ФРАГМЕНТ ТЕКСТА:
***
Читаем Повесть моей жизни. Воспоминания. 1880 - 1909 полностью

Не желая вносить разногласие в семью, он оставил в покое Владимира Галактионовича, преспокойно ночью вылез в окно и отправился-таки на ярмарку.

За утренним чаем, он попросил прощения у Авдотьи Семеновны за свое непослушание и рассказал несколько комических сценок, которые ему удалось подсмотреть и которые поддавались передаче.

Авдотья Семеновна махнула на него рукой, как на человека, не укладывающегося в общие мерки.

Несмотря на такие «уклонения», она очень полюбила Успенского, как и он ее, почувствовав в ней человека глубоко искреннего, что ценилось им выше всего. Всякая фальшь, искусственность, наигранность вызывала в Успенском абсолютное неприятие.
***
СПИСОК ЗАПИСЕЙ:
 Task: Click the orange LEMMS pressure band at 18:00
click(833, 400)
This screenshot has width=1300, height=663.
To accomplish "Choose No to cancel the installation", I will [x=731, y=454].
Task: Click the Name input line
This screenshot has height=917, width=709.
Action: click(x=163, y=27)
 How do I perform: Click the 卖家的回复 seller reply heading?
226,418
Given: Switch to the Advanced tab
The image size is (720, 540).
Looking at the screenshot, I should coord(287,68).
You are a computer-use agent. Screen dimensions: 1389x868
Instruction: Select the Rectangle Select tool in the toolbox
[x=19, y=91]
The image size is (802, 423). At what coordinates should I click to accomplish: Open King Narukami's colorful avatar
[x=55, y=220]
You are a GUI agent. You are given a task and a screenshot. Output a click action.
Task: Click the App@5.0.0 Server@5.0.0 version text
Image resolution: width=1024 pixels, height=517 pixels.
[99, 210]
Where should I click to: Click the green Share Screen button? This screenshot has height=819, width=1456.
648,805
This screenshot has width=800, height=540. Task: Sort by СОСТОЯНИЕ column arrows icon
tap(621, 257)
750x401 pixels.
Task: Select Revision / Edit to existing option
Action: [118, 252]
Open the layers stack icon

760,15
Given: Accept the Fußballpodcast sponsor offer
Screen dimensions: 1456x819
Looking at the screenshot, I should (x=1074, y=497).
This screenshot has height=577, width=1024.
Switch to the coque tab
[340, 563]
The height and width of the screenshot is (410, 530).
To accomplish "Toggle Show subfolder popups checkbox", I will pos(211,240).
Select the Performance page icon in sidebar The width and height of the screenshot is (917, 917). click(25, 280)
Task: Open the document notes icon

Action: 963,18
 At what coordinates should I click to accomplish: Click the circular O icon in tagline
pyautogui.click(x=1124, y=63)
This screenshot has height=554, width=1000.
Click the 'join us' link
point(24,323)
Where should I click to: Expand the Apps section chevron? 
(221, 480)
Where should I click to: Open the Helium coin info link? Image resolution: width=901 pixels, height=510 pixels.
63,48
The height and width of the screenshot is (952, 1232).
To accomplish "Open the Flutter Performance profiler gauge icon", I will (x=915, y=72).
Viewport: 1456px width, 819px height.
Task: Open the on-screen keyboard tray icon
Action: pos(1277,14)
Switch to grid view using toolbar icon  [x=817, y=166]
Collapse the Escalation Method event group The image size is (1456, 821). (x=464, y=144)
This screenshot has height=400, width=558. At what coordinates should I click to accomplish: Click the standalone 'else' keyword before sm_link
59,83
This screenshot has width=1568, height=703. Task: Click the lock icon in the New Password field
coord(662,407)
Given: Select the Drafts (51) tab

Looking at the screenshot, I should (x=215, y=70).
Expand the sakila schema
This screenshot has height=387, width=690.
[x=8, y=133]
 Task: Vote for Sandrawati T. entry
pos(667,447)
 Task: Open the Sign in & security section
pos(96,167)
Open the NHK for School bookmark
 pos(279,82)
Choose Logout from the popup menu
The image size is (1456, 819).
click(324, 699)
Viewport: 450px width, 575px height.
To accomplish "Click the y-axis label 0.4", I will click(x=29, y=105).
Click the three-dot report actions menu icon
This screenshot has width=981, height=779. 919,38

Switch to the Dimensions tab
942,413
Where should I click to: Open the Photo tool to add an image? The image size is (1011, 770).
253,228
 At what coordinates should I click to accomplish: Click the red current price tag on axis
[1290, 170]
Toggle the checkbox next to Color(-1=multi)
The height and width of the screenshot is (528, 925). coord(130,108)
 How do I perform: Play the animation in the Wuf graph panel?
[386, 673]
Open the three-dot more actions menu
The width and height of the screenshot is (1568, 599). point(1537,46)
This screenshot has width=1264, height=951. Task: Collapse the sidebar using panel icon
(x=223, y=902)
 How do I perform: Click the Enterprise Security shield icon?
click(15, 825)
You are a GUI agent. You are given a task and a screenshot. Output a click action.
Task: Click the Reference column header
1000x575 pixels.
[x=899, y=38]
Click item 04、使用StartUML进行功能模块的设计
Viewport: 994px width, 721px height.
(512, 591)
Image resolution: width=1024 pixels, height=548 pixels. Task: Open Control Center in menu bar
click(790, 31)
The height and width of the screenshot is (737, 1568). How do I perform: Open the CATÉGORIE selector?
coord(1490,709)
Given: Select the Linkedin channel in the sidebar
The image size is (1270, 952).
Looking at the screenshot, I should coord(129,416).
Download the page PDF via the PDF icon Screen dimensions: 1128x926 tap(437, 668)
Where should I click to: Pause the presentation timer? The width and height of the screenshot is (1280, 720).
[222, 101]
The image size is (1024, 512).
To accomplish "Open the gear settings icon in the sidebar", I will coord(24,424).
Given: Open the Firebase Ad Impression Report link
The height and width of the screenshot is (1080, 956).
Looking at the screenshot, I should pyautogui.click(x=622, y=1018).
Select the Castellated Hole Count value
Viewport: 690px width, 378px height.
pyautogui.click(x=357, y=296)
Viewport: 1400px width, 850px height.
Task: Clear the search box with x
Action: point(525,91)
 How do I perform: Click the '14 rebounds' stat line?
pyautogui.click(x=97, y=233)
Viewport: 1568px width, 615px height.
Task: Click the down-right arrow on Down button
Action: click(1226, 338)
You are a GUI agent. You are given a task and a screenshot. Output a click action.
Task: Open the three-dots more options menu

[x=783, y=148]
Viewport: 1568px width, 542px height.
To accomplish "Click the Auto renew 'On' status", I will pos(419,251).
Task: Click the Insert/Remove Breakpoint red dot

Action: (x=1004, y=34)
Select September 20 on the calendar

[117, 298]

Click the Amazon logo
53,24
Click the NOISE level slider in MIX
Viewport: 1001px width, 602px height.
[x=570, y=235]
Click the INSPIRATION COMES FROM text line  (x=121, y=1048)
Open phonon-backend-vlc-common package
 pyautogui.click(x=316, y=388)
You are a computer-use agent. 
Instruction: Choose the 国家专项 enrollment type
***
ЗАДАНИЕ 1: Что, согласно фрагменту текста, вызывало в Успенском абсолютное неприятие?
ЗАДАНИЕ 2: Выведите без изменений строки списка начиная со строки, содержащей «Click the NOISE level slider in MIX», и до конца списка включительно.

ИТОГОВЫЙ ОТВЕТ 1: Всякая фальшь, искусственность, наигранность.

ИТОГОВЫЙ ОТВЕТ 2:
Click the NOISE level slider in MIX
Viewport: 1001px width, 602px height.
[x=570, y=235]
Click the INSPIRATION COMES FROM text line  (x=121, y=1048)
Open phonon-backend-vlc-common package
 pyautogui.click(x=316, y=388)
You are a computer-use agent. 
Instruction: Choose the 国家专项 enrollment type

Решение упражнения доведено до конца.